Protagonisti 45 studenti dei corsi di studio in Scienze ambientali e naturali e Scienze geologiche 

17 Gennaio 2020
Alfio Russo

Studenti di Paleontologia dei corsi di studio in Scienze ambientali e naturali e Scienze geologiche dell’Università di Catania hanno visitato nei giorni scorsi il Museo Civico di Storia Naturale di Comiso nell'ambito delle attività formative del Dipartimento di Scienze Biologiche, Geologiche e Ambientali.

I 45 studenti - accompagnati dalle docenti Antonietta Rosso e Rossana Sanfilippo del Dipartimento di Scienze Biologiche, Geologiche e Ambientali - hanno potuto ammirare reperti fossili e attuali, guidati dallo zoologo e paleontologo dott. Gianni Insacco, direttore scientifico del Museo, che ha tenuto un seminario dal titolo “Ricerca e metodologia di conservazione dei reperti paleontologici”.
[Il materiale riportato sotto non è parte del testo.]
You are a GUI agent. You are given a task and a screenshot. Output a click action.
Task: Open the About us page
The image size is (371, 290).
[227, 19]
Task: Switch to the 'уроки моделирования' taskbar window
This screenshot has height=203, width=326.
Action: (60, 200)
A raccontare l'esperienza formativa gli studenti Daniele Barberio di Scienze geologiche insieme con Sonia Di Stefano e Francesco Fabiano di Scienze ambientali e naturali.
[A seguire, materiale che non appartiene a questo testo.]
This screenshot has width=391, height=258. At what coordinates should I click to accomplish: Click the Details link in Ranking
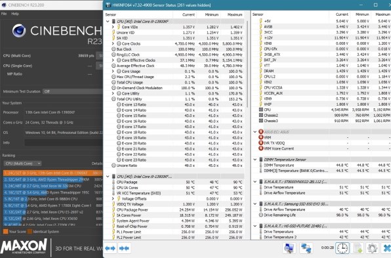[x=97, y=163]
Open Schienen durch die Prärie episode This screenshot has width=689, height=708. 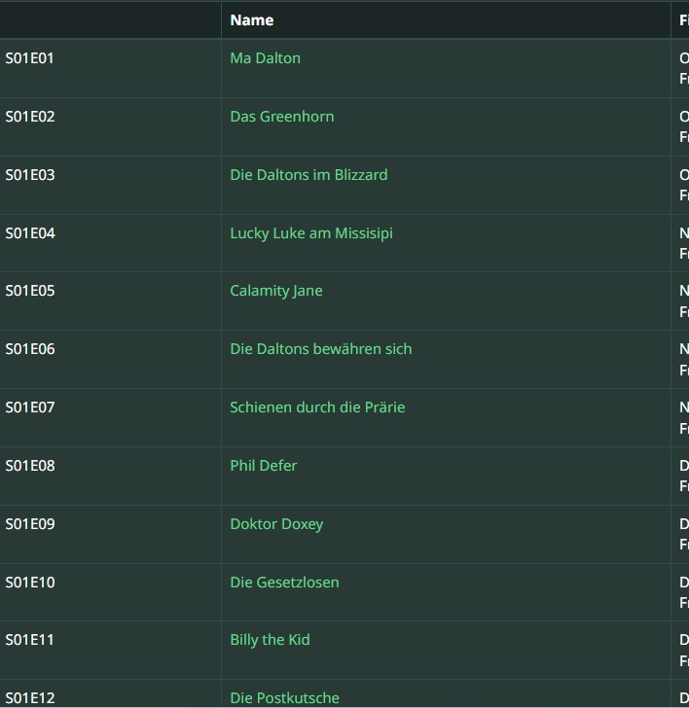pos(317,407)
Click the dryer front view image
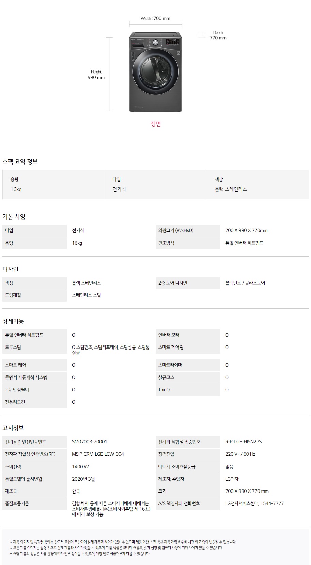 click(156, 72)
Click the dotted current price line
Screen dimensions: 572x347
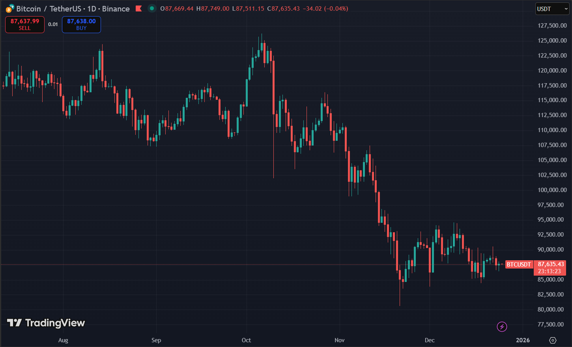[237, 264]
“In un paesino di appena 30.000 abitanti nel ragusano si trova una rara perla di divulgazione scientifica: il Museo Civico di Storia Naturale di Comiso attraverso le cui sale si percorrono le tappe dell’evoluzione della vita, dai primi organismi ai pesci corazzati del Paleozoico, dalle ammoniti ai grandi rettili che colonizzarono il mondo durante il Mesozoico fino ai mammiferi del Quaternario, uomo compreso - hanno spiegato -. Vantando più di 25.000 reperti, il Museo comprende la Sezione Paleontologica, ospitante numerosi reperti fossili anche esclusivi, pterodattili, il famoso Archaeopterix (anello di congiunzione tra dinosauri e uccelli), vari invertebrati marini, tra cui trilobiti e ammoniti, nonché i resti di Elefanti nani rinvenuti nei depositi quaternari di Comiso. Esposti anche alcuni fossili viventi, testimonianze di ere geologiche ormai lontane giunte ai giorni nostri. Ne sono un chiaro esempio il Celacanto (di cui il Museo vanta uno dei pochi esemplari al mondo), pesce considerato estinto ma sorprendentemente ritrovato nel 1939 nelle acque del Madagascar, e i Nautiloidi, presenti già nei mari paleozoici".
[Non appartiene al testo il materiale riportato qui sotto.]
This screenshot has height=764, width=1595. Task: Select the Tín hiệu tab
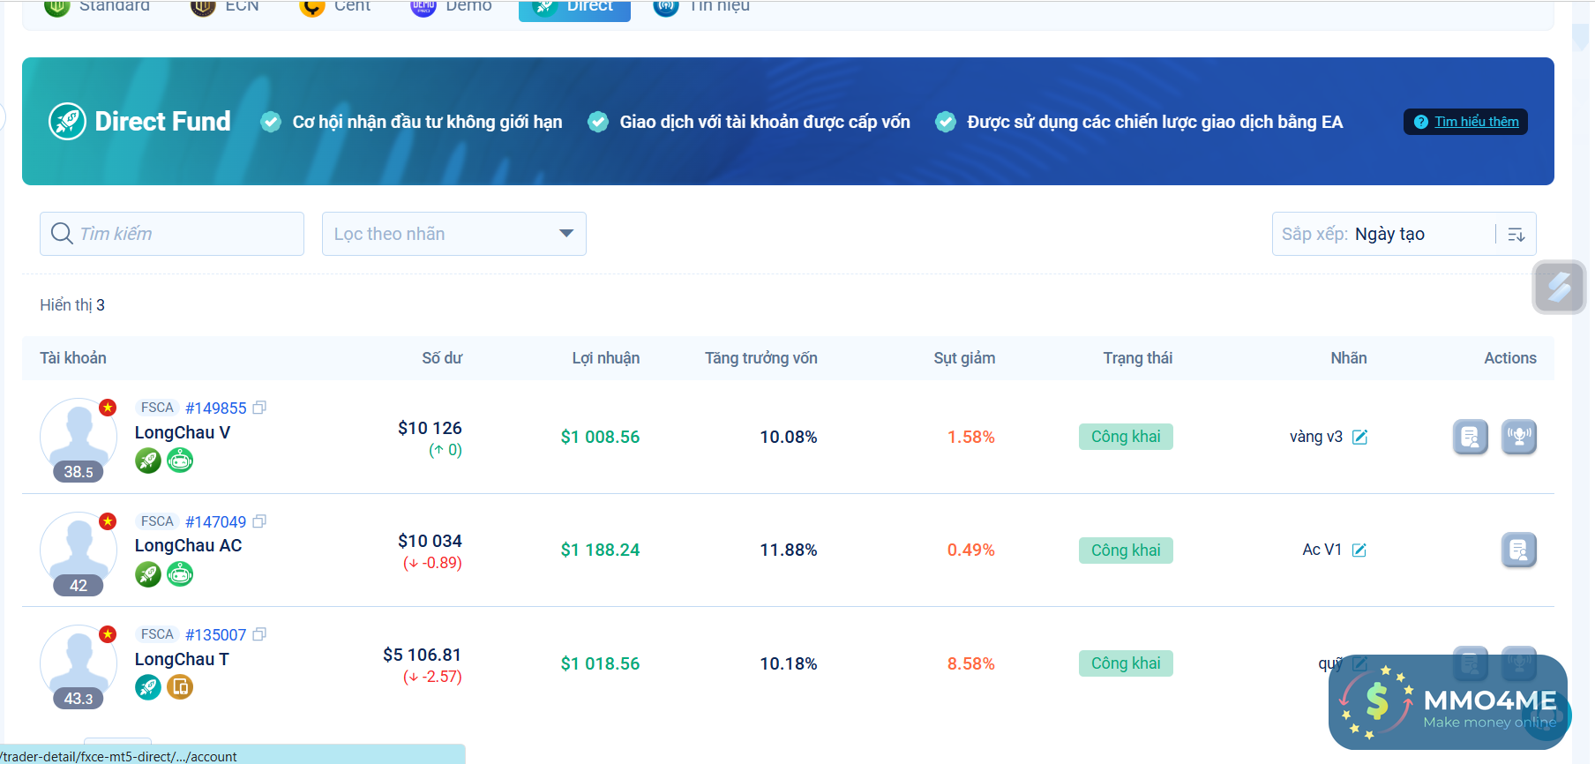pos(702,7)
"Molto ricca anche la Sezione Zoologica, contenente animali oggi viventi o recentemente estinti, perfettamente conservati grazie all’antica arte della “tassidermia”, finalizzata a preservare parti dell’animale, come ossa e pelle, a fini museali e di ricerca - hanno aggiunto gli studenti -. Si possono ammirare svariate specie siciliane anche a rischio di estinzione, la ricostruzione museale di un Tilacino e di un Dodo estintesi recentemente purtroppo ad opera dell’uomo, la più importante collezione cetologica del meridione d’Italia costituita da 12 taxa e da 47 reperti, rari reperti come l’impressionante granchio gigante del Giappone (avente un’apertura delle chele di circa 3 metri), il Calamaro Ombrello e l’enorme scheletro di Zifio. Il momento più suggestivo ha riguardato la visita dei laboratori tassidermici e paleontologici, con resti di animali ancora inediti, in corso di trattamento e restauro, e un gigantesco scheletro di Balenottera comune di circa 19 metri di lunghezza".